### Treść polecenia
Skopiuj bez zmian wiersze poniższego materiału, zaczynając od wiersza zawierającego „Task: Click the search magnifier icon”, a kończąc na końcu materiału, włącznie z oboma krańcami. Obrazy pomiń w odpowiedzi.

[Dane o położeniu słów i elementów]
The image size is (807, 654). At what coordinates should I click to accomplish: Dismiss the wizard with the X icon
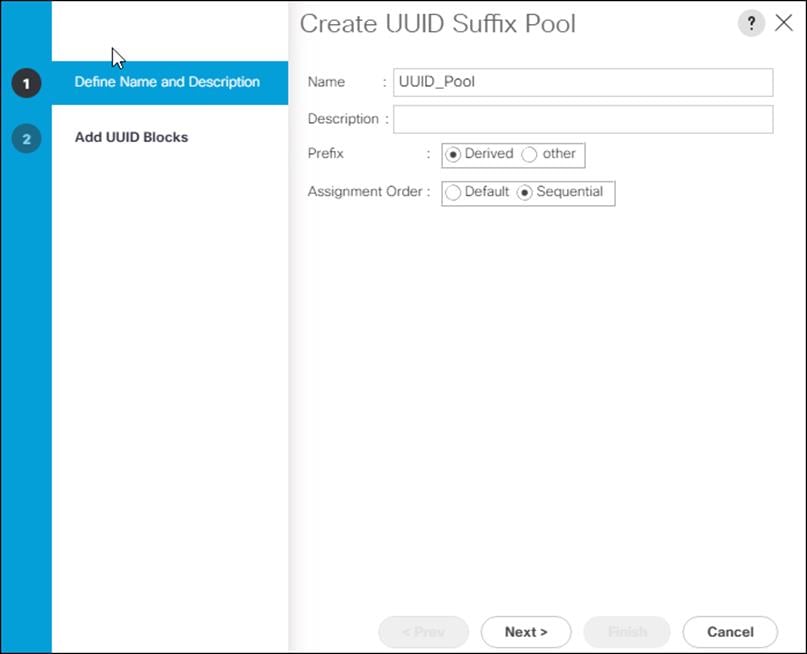click(784, 22)
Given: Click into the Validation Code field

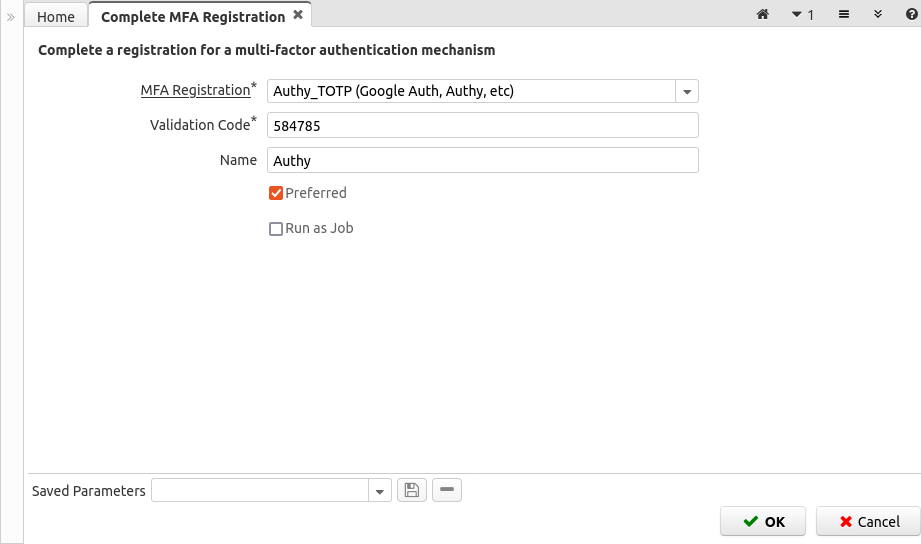Looking at the screenshot, I should point(482,126).
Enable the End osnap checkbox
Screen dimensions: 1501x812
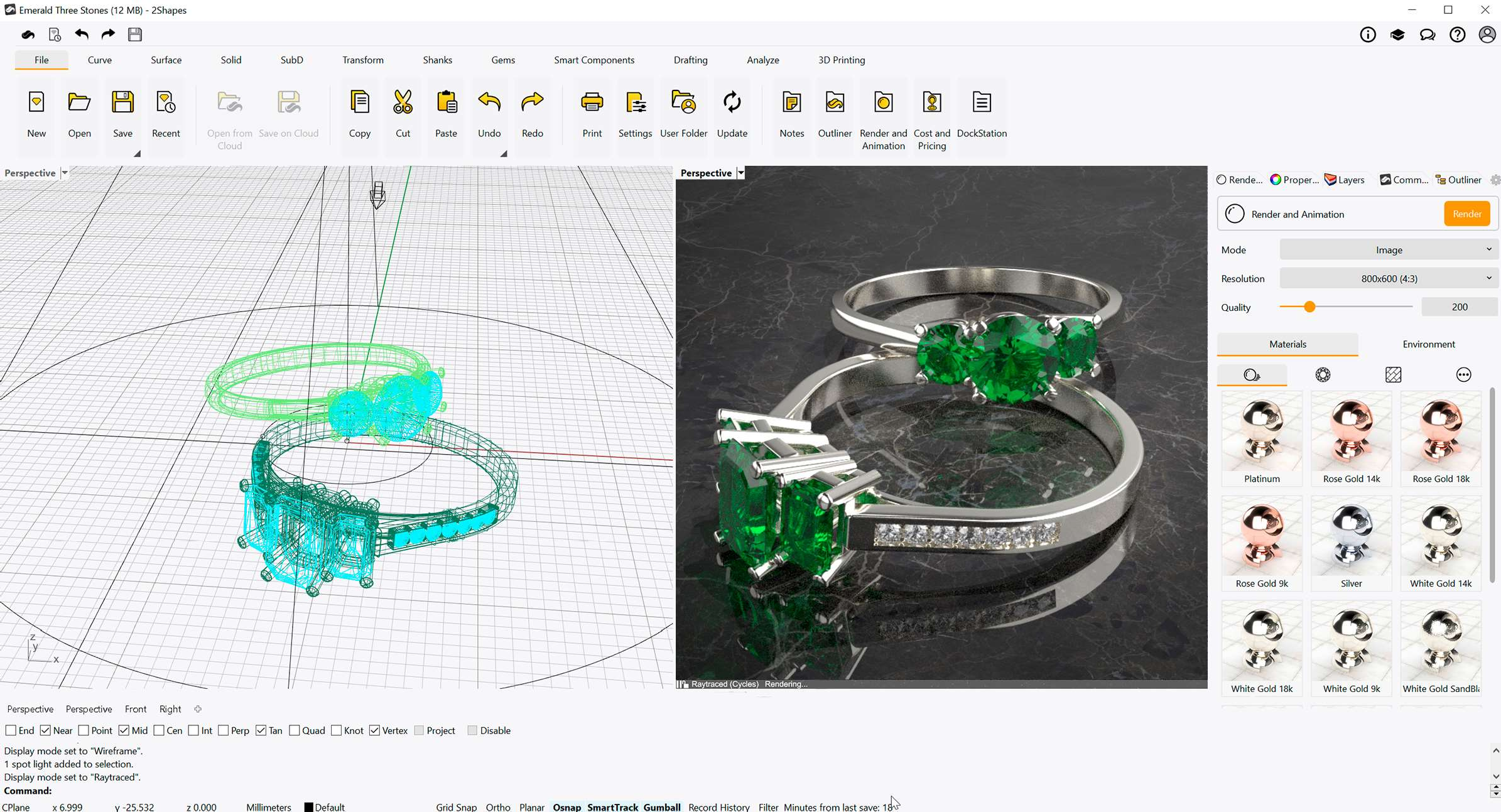(x=11, y=730)
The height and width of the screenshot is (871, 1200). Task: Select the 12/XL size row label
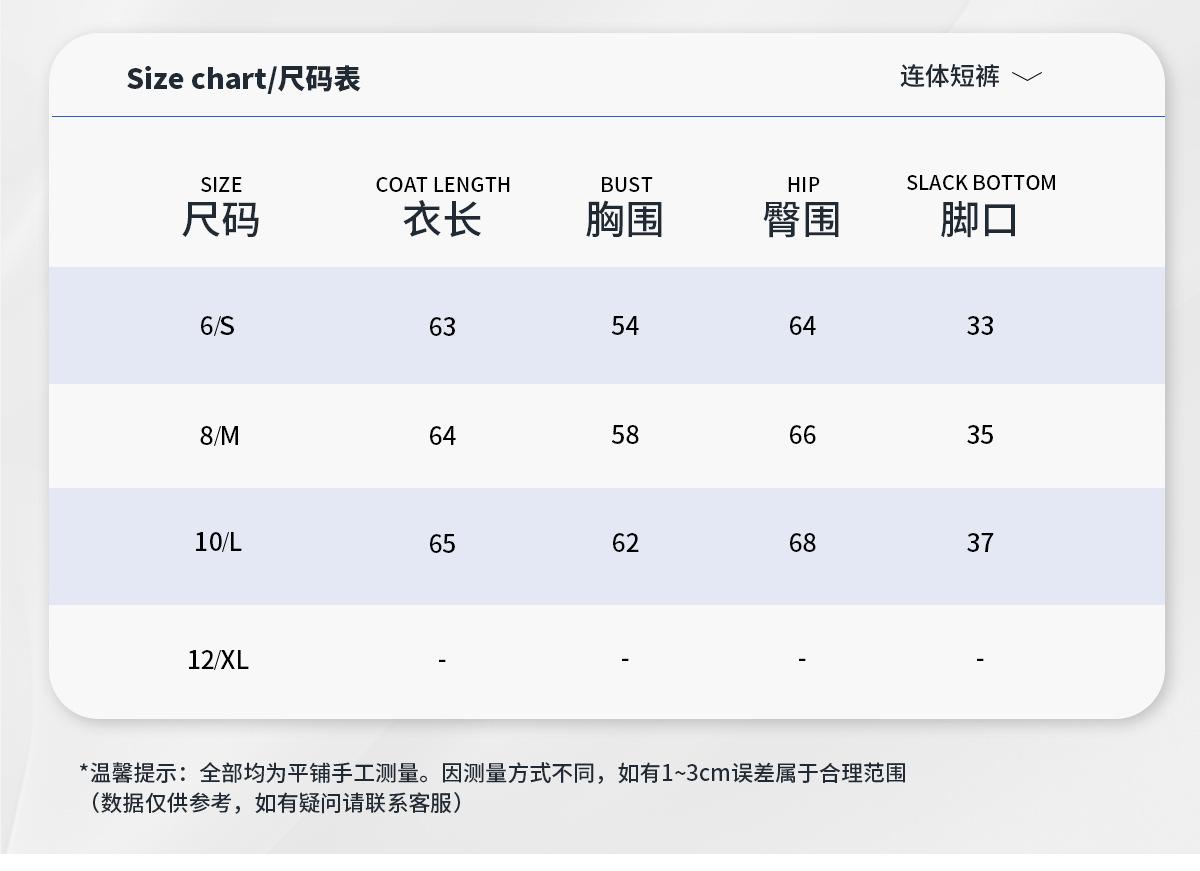tap(218, 660)
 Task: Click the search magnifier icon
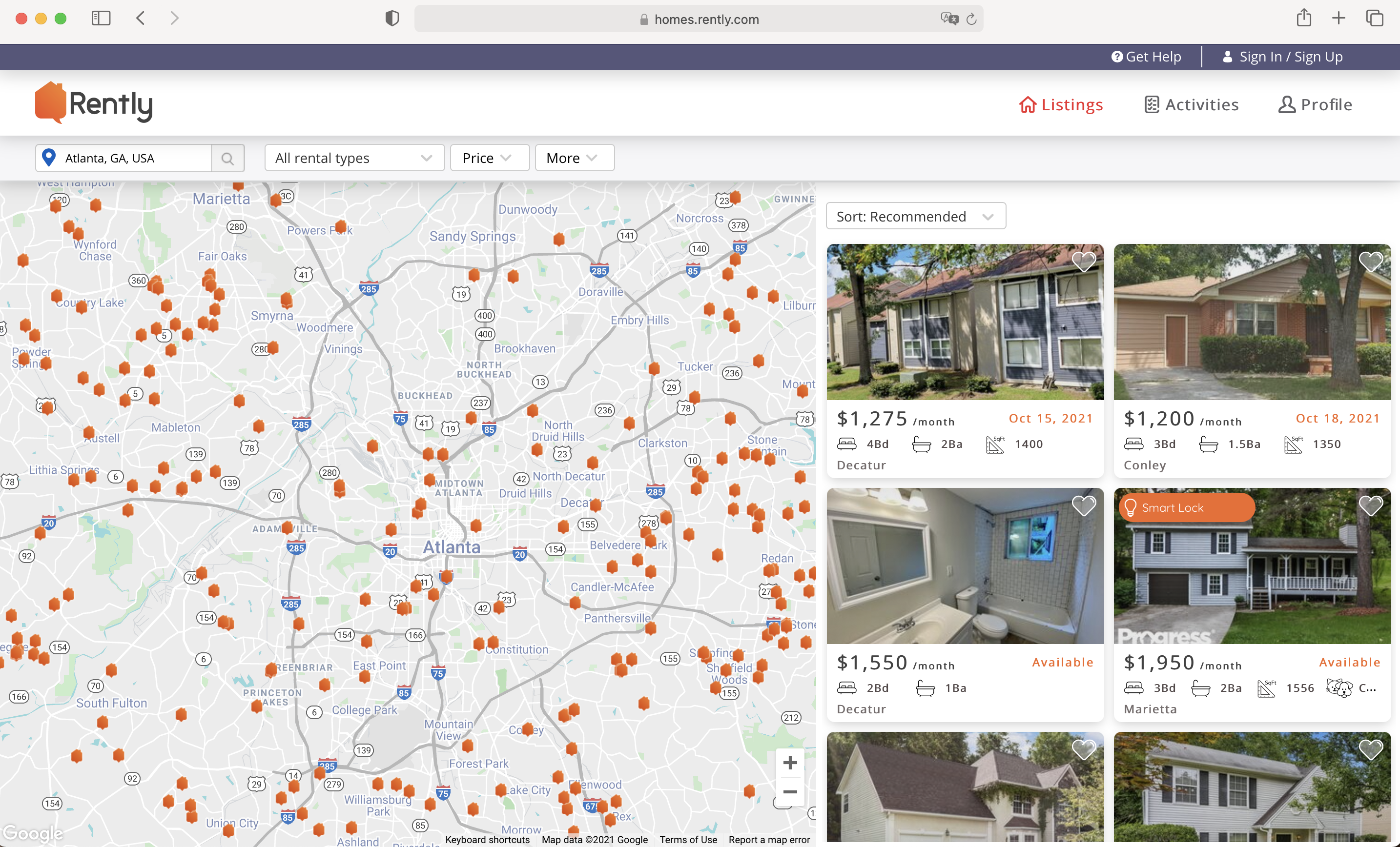point(227,159)
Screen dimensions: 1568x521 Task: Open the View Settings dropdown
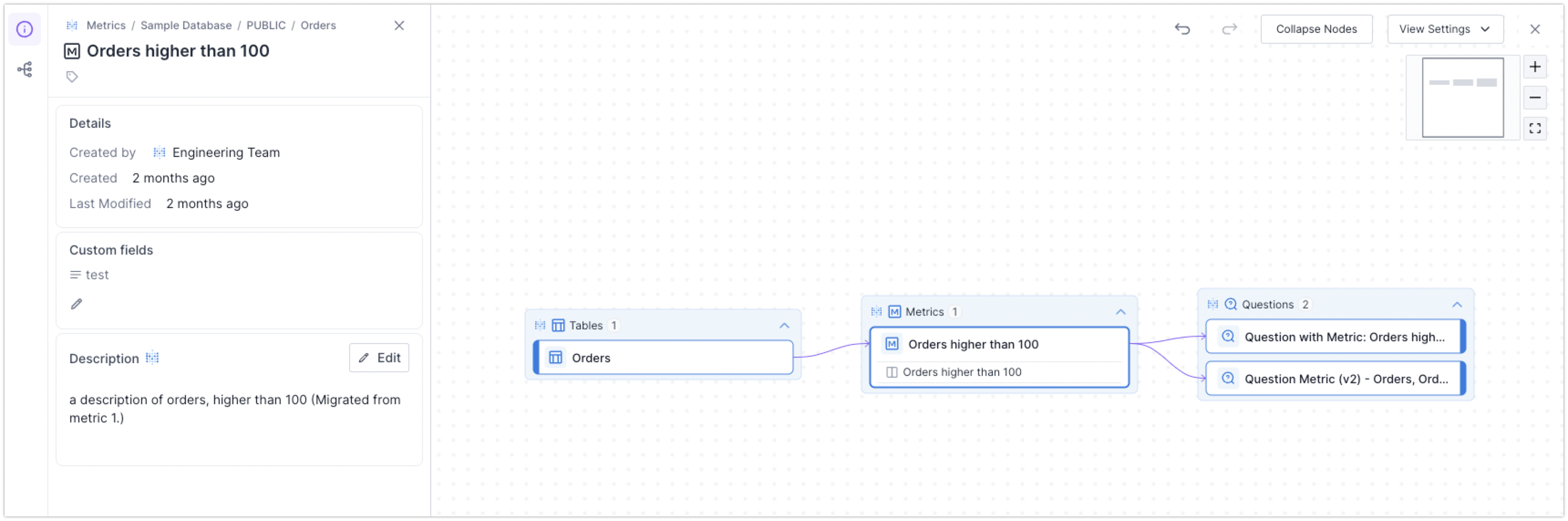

### Rozwiązanie zadania
 Task: Click the search magnifier icon
point(227,159)
Screen dimensions: 1568x521 Task: Open the View Settings dropdown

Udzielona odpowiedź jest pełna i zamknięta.